Another possibility is Huawei patching in some alternative update mechanism while it still can, perhaps through its AppGallery store. This might work similarly to Google Play’s Play Protect feature, or a PC virus scanner. While this might provide an added layer of security, it would be no substitute for Android’s monthly security patches.
Yet another option, however unlikely, would be to offer existing phones an optional upgrade to Huawei’s nascent HongMeng OS once it’s available. Although as a Huawei-owned platform, U.S. app developers (like Twitter, Facebook and, yes, Google) would likely be unable to legally create apps for it. As such, it’d be an unwelcome change for most consumers.
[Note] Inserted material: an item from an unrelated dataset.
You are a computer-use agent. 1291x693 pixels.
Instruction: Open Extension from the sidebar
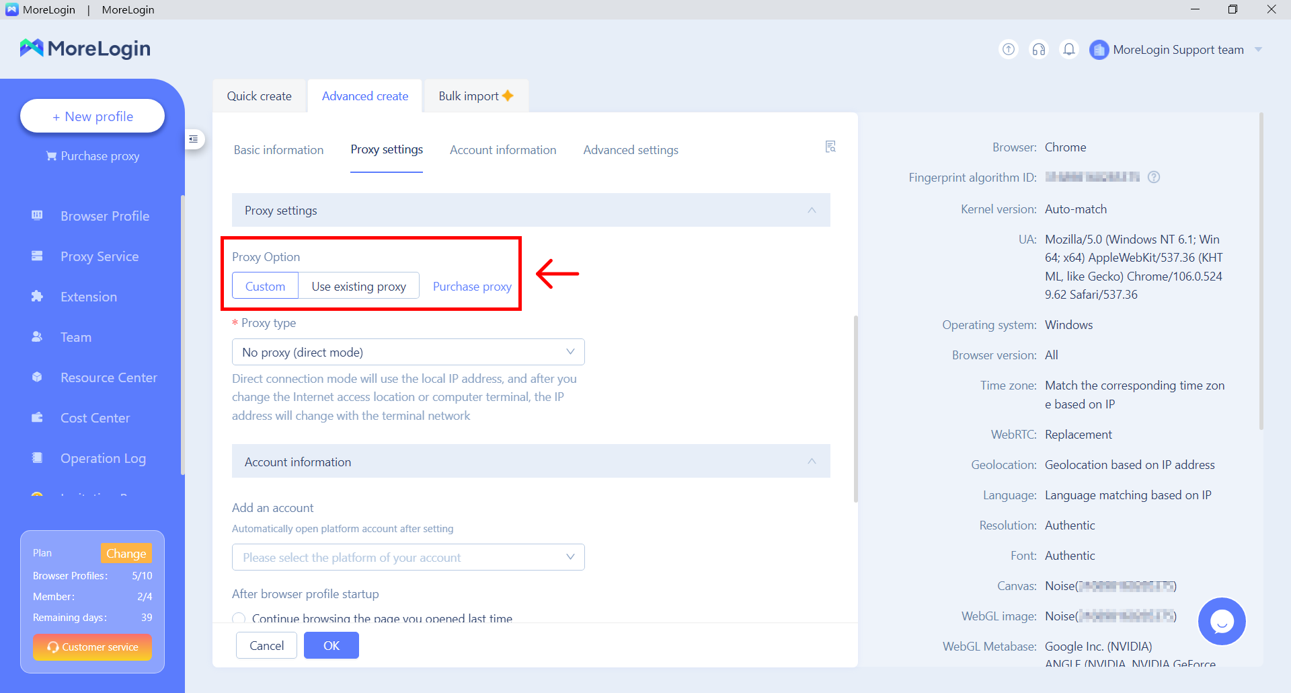coord(88,297)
The good news for Huawei owners is that — hey, at least Android Q is coming. And there’s a promise of future software updates, we just don’t know how things will play out. In my view, the most likely outcome is still some kind of deal between the U.S. and China — a series of licenses that allows Huawei to work with the necessary U.S. companies to keep its smartphone business going, while shutting out the company from vital American infrastructure.
With regards to Android, the timing of Huawei’s temporary license means it’ll be able to squeak out certified, final Q builds for the P30 series and other phones before it runs out of road. (Given Google’s regular partner release schedule, manufacturers should have final, official Q code around a month before it goes public sometime in August.) And this new sense of urgency might even result in quicker Q updates than expected for existing Huawei phones.
A Huawei spokesperson told Android Central that announcements on the specifics of future software updates are coming, but wasn’t able to provide any more detail at publication time.